## Source
◆ ◆ ◆ ◆ ◆ ◆ ◆

Film Strip Scanners

Phil A. Lefebvre p-lefebvre at northwestern.edu
Sun Dec 29 10:16:23 PST 2002


>Date: Sat, 28 Dec 2002 11:11:37 -0500
>From: Steven Romero <leromero71 at earthlink.net>
>
>Instead of going through all my old pics one at a time and scanning 
>them I would like to just scan the negatives and break the 
>individual pics from there.
>Does anybody have any experience with these and can show me a little light
>as to which way to go?

I was in a similar boat last year. Had a ton of negatives and most of 
the corresponding prints but no suitable catalog. I started by 
picking the most desirable prints for scanning, but obviously that 
was a pain, and still left me without scans of negatives I didn't 
have prints for, and the nagging doubt I would miss something if my 
thought of what was desirable changed.

I also concluded batch scanning of negatives was the best way to get 
everything digital in the shortest time. However, since I've noticed 
I rarely have more than 4 or 5 keepers per role of film, I didn't 
need a hi-res scan of everything, just a way of finding the shots I 
wanted to use at a later time. I had a Microtek V310 and got it's 
unique 5"x6" transparency adapter. I say unique in that most flatbed 
adapters are either 1.5"x6 or more often 4"x5". 5"x6" allows one to 
scan 4 strips of 4 35mm negatives in one pass; 4"x5" won't allow a 
full strip in any way. (Your 2450's 4"x9" will allow scanning of full 
strips, even 5 negative strips, 3 at a time.) If I was doing it 
again, I probably would have hunted for a UMAX 1200S and its 
corresponding 8"x10" transparency adapter on eBay to scan a whole 
roll at a time.

In practice, I batch scanned negatives at lo-res (300 dpi was the max 
resolution of that scanner) to make printable contact sheets. I used 
a 5x6 piece of glass with some trimmed double sided tape where the 
sprocket holes would lie, to keep the negatives lined up and flat on 
the scanner bed. Three scans captured 2 rolls of 24 exposure film, 
from which I printed a low-res but perfectly useable 5"x7" contact 
sheet. (I was already using a 5x7 system due to the size of the 
contact sheets I'd already gotten with many of my developed films. 
8"x10" would also work.)  When I was in a groove it took about 10-15 
minutes per roll of film from pulling out the negatives to printing 
the contact sheet.

I store the contact sheet with the negatives in a 5"x7" photo flip 
album in chronological order. The scans are cataloged using iView 
Media Pro, with titles and keywords to describe the predominant 
themes of each roll. (I didn't catalog each individual shot.) It 
helps that they are mostly family photos. I can usually find most 
pictures if I know around when it was taken. When I want I hi-res 
print, it takes little time to find the negative and scan it on an 
Epson 1640SU Photo I now have (the predecessor to the 2450).

◆ ◆ ◆ ◆ ◆ ◆ ◆

Item-finding records:
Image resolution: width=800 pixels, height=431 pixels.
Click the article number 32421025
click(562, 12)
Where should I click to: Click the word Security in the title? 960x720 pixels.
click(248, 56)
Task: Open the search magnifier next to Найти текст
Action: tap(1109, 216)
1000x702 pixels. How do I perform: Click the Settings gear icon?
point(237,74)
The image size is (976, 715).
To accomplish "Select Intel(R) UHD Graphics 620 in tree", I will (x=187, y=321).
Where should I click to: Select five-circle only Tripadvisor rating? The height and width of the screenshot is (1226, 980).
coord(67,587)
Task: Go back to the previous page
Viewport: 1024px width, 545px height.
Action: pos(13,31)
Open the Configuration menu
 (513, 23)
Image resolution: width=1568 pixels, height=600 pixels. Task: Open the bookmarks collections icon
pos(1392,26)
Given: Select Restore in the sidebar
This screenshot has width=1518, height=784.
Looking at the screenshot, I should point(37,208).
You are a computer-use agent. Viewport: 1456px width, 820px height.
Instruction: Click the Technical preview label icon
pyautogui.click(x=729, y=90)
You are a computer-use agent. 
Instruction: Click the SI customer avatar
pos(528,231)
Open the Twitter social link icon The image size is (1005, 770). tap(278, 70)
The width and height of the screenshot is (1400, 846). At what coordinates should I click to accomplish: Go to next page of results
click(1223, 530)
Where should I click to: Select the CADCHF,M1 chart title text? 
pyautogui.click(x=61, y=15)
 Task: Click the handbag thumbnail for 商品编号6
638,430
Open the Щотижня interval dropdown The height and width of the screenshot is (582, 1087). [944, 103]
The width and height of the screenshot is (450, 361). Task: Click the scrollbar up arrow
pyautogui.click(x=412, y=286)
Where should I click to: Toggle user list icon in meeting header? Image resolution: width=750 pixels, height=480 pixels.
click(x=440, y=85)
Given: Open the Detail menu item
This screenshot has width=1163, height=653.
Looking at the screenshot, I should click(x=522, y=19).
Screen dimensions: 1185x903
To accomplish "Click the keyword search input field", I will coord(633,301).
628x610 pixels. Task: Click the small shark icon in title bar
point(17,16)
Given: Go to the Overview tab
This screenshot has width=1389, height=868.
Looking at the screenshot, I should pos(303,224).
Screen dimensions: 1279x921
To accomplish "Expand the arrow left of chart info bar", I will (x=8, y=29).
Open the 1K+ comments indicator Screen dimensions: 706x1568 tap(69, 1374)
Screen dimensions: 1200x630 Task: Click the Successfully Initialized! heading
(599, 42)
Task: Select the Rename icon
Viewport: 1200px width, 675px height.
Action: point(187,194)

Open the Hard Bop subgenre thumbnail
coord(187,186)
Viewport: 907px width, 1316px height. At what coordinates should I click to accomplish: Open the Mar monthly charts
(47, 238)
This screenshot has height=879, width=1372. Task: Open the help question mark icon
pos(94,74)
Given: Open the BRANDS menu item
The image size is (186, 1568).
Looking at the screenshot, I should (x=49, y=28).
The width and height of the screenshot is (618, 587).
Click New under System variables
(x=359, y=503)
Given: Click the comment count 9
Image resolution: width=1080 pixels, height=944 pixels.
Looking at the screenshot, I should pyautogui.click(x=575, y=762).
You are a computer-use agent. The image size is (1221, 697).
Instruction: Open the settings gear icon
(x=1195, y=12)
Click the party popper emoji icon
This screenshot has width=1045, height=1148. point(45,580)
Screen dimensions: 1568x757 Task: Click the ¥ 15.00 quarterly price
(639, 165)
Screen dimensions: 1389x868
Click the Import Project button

◆ ◆ ◆ ◆ ◆ ◆ ◆

## Work instructions
1. In the post about scanning film negatives, how long did the writer say each roll of film took, from pulling out the negatives to printing the contact sheet?
2. Pick up the post about scanning film negatives right after its last sentence and keep writing it.

## Responses in order
1. About 10 to 15 minutes per roll, when the writer was in a groove.

2.
Regarding videotaping projected images of slides, that is my next 
goal. For a small project I am just finishing, I scanned the few 
dozen slides 4 at a time (the 1640SU has a 4"x5" trans. adapter). 
Obviously that gives the best control over quality, but like you 
said, is very time consuming. My wife is interested in getting her 
hundreds of travelogue slides on videotape. I plan on using my DV 
camera and BTV Pro and it's motion detection, frame averaging, and 
input color and levels correction to automatically: A) detect when a 
slide has changed on the screen, B) capture about 20-30 frames and 
average them to clean up the inevitable noise in a video "still" and 
C) save each averaged "still frame" to a separate file. You can set 
up the input color and light levels for various groups of similarly 
exposed slides, then sit back or do something else while the system 
batch captures the slides. Of course, that is theoretical, as I 
haven't specifically tried it yet. I have used BTV Pro to capture 
some shots from my microscope, so I believe it should work, but we'll 
see.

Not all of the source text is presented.